Lifestyle makes visible those who are responsible and those who purportedly harm society, while hiding broader structural influences such as growing income inequality. Within the logics of lifestyle, people’s health status is due to responsible choice. Therefore, health inequalities are understood as irresponsible choosing. As such, those with diseases or engaged in behaviors associated with certain diseases not only harm themselves but are regarded as financially burdening the wider population. This logic is then used to justify implicit or explicit exclusion from care and stigmatization.
Atomization of Social Relations
The dominance of responsibility in the lifestyle rhetoric of choice blurs the boundaries between the public and the private realm. These blurred boundaries are governed through various techniques of social marketing and smartphone apps to orchestrate the everyday life of the individual. Lois McNay suggests that such techniques ”atomizes our understanding of social relations, eroding collective values and intersubjective bonds of duty and care at all levels of society.” Choice and responsibility are mobilized in the lifestyle network to recode social welfare as an individual’s capacity to provide their own welfare through private health insurance, gym membership and other self-care programs.
As such, the biopolitics of lifestyle depoliticizes political and social relations by turning them into privatized relations of consumer choice that individuals are responsible for making. Rather than deep collective values and public goods, the network of lifestyle fragments social relations and thins out the idea of public health, education and security. In this context, it is only a collection of self-governing individuals that remain.
The individual that appears to be self-governing and responsible, that is the healthy subject, is enfolded into the secured population, while the irresponsible chooser with an unruly body or lacking the means to appear responsible is left exposed and vulnerable. That is, the lifestyle network serves to bracket off hard and historically constituted issues of social determinants of health and subsequently depoliticizes public health by reducing health and welfare to individual choices and consumer behaviors. Lifestyle and the thin sociality of neoliberal governmentality allow for blame and exclusion, but little room for collective care or solidarity. In the governance of public health, collective welfare and social security are recoded as an individual’s abilities to secure themselves and not be a burden on others.
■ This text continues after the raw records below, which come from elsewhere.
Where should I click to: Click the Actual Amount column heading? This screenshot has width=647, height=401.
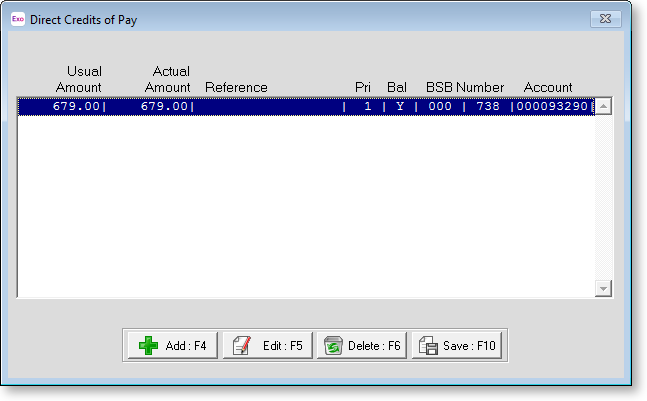(x=167, y=80)
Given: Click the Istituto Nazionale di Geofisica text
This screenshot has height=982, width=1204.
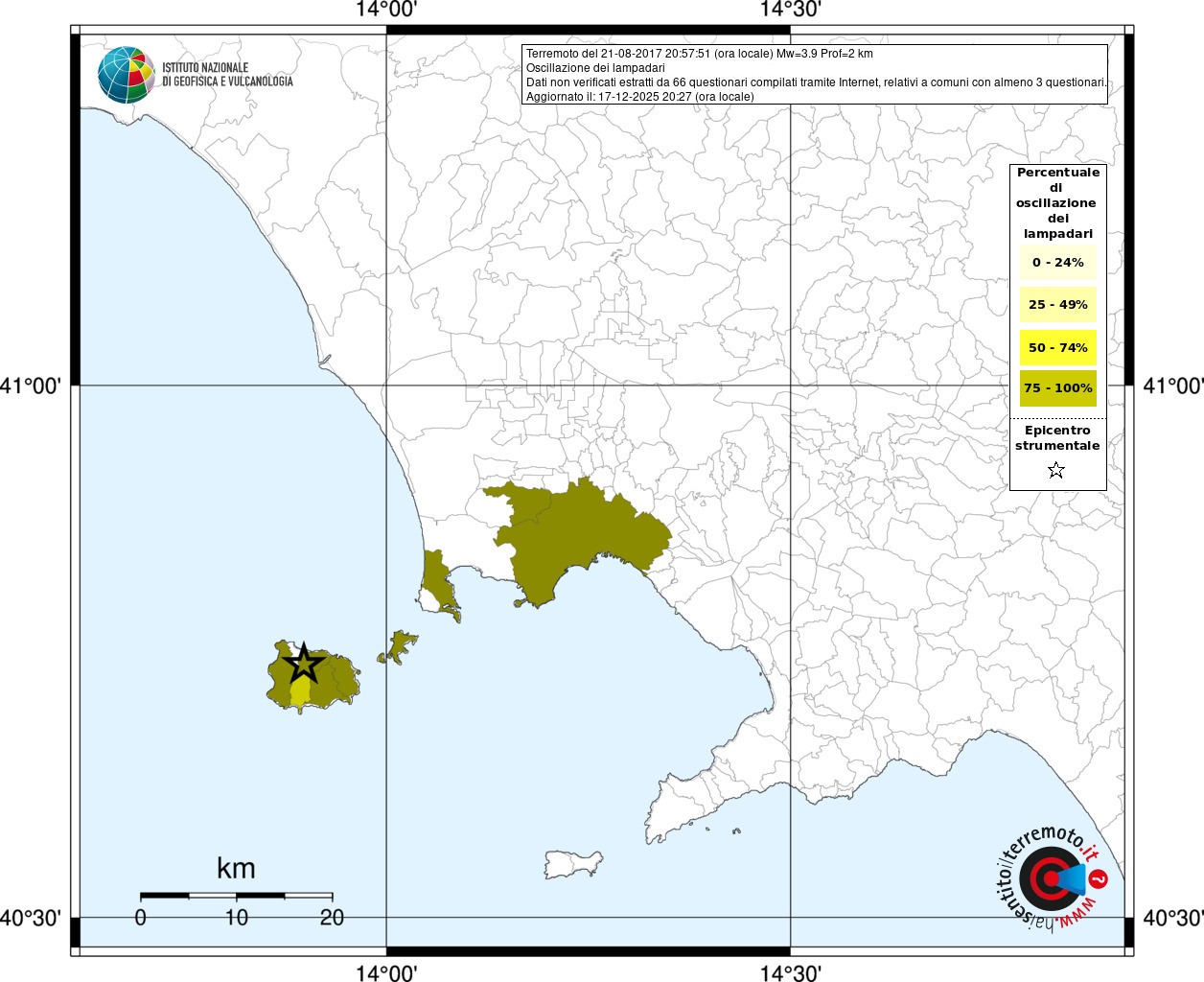Looking at the screenshot, I should click(227, 75).
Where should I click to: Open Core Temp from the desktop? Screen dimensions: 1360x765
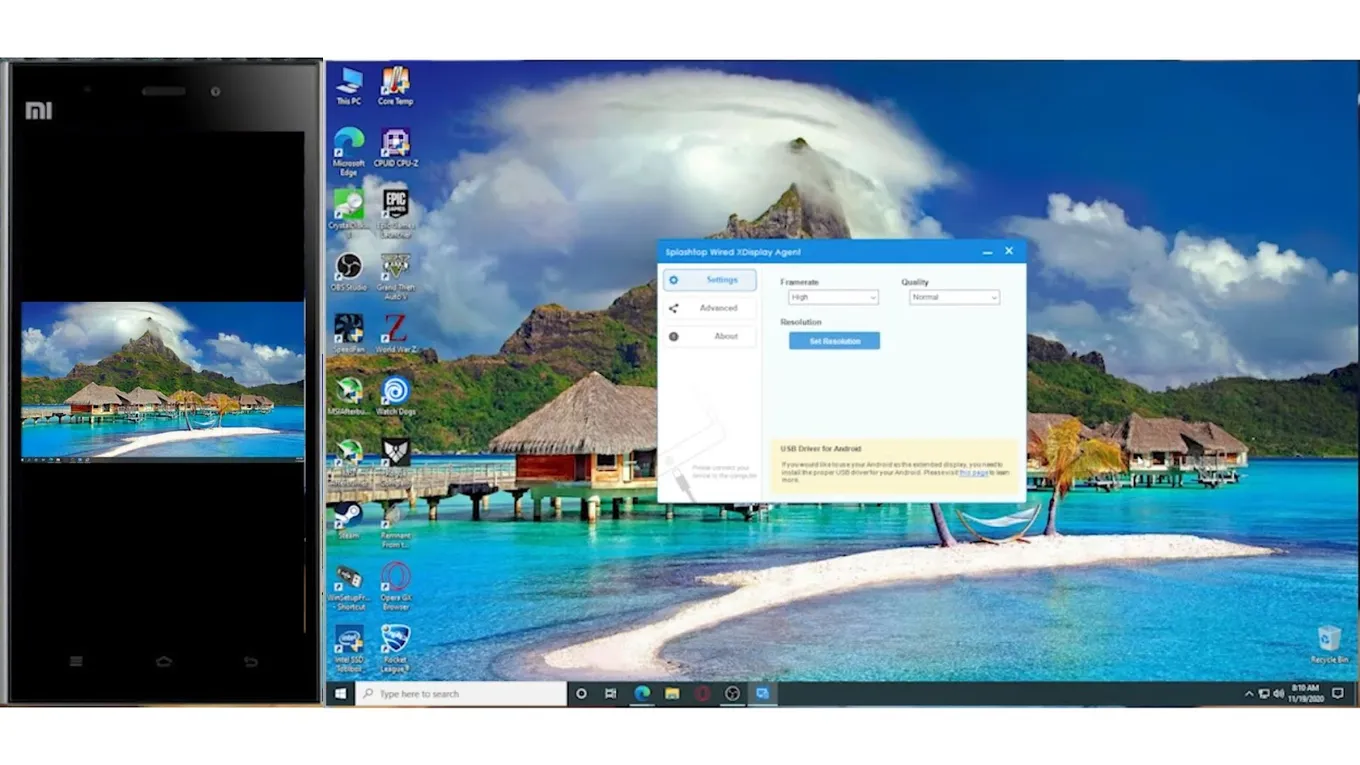pyautogui.click(x=394, y=80)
Increasingly what is needed is not a self-styled security but solidarity with the excluded. As Foucault states in an interview – ”The Risks of Security” – ”we should expect our system of social security to free us from dangers and from situations that tend to debase or to subjugate us.” The network of lifestyle alters the social landscape such that we do not all share the same fate. Creative forms of resistance and solidarity are needed to thicken social relations and foster practices of collective care.